Metal-Free Oxygen Evolution and Oxygen Reduction Reaction Bifunctional Electrocatalyst in Alkaline Media: From Mechanisms to Structure-Catalytic Activity Relationship

Abstract

We have systematically investigated a metal-free bifunctional electrocatalyst of heteroatom-doped carbon nitride (X-Y-C3N4, where X and Y indicate the dopant and doping site on C3N4, respectively) for oxygen evolution and oxygen reduction reactions (OER and ORR), considering the possible reaction pathways based on the Eley-Rideal (ER) mechanism as well as the doping effects on electrocatalytic activity.

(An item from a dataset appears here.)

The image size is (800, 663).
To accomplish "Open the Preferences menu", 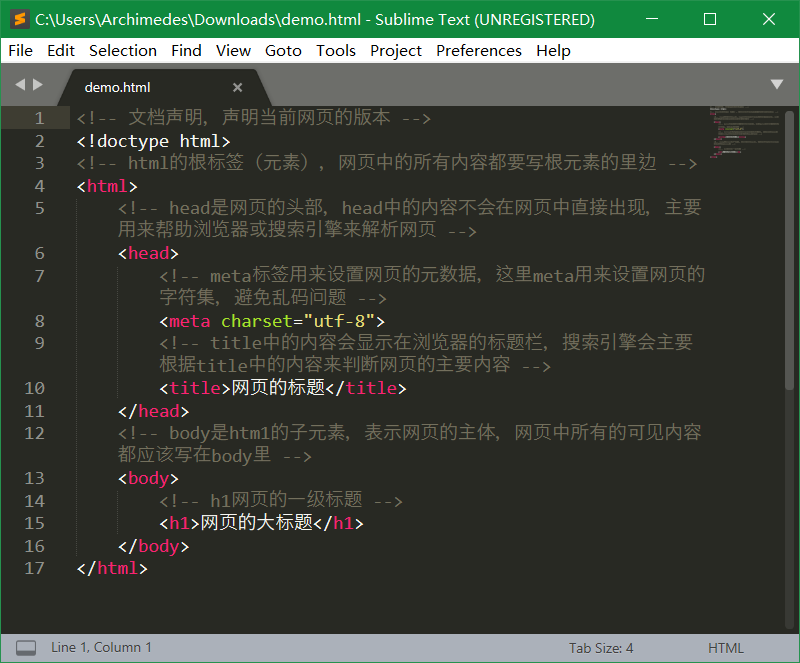I will 479,50.
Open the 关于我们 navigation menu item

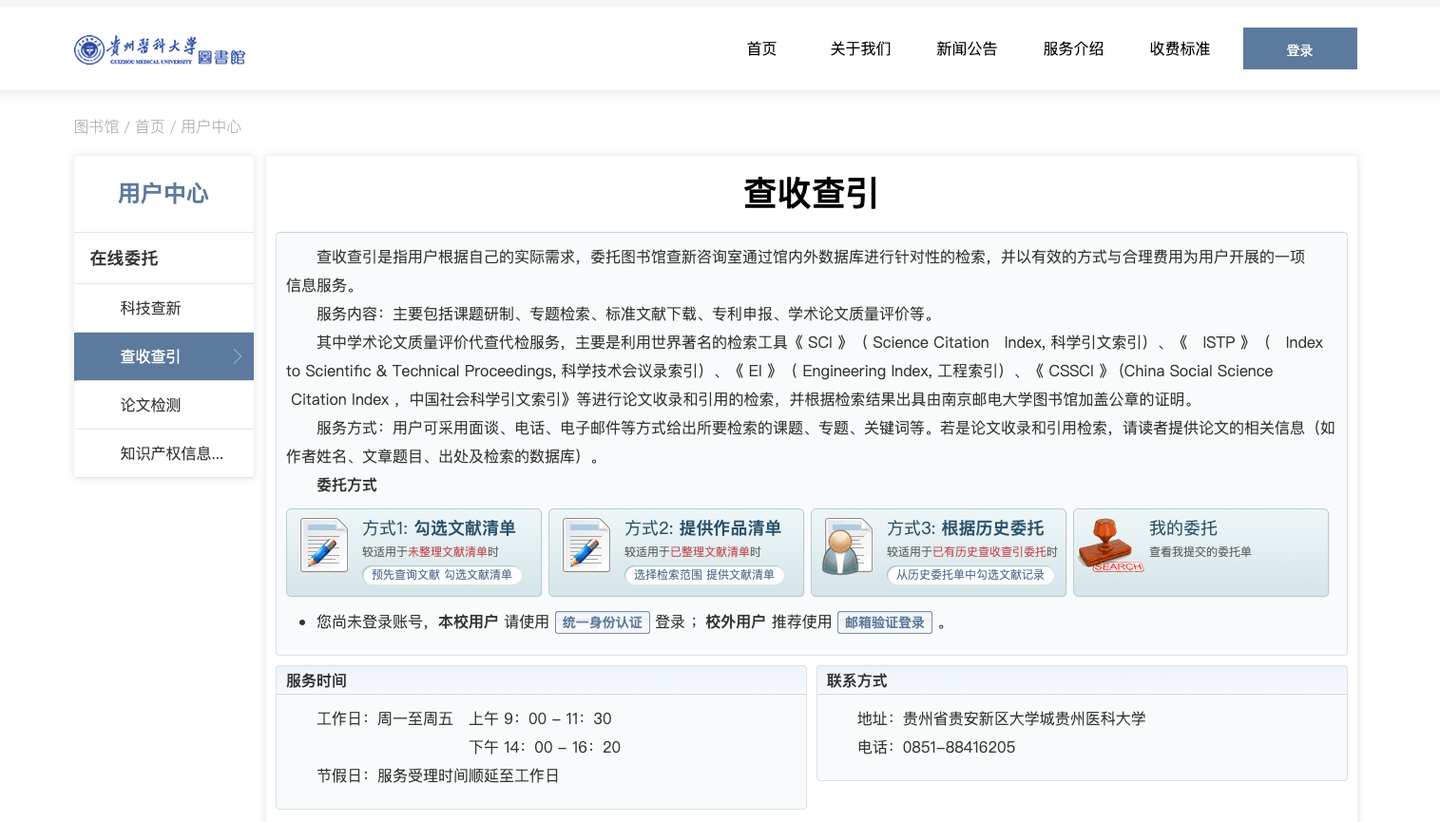[x=861, y=48]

In this work, the relative stability of O* and OOH* intermediates was a key factor in determining the ORR pathway; accordingly, ORR follows a two-step reaction pathway governed by O* rather than a four-step reaction pathway governed by OOH*. In addition, we found that P and S codoped C3N4 shows superior OER/ORR activity with synergistic geometric and electronic effects, which coordinatively increase unsaturated sp(3)-C via structural deformation and improve electrical conductance by modulating the electronic structure with extra electrons from dopants. In particular, PCSC-C3N4 (C3N4 with P and S codoped at the carbon site) shows better bifunctional performance of OER/ORR with competitive overpotentials at 0.42 and 0.27 V, respectively, compared to conventional Pt and RuO2 catalysts. Therefore, our theoretical investigations suggest that PCSC-C3N4 is the most promising bifunctional OER/ORR electrocatalyst with synergistic effects in several electrochemical devices.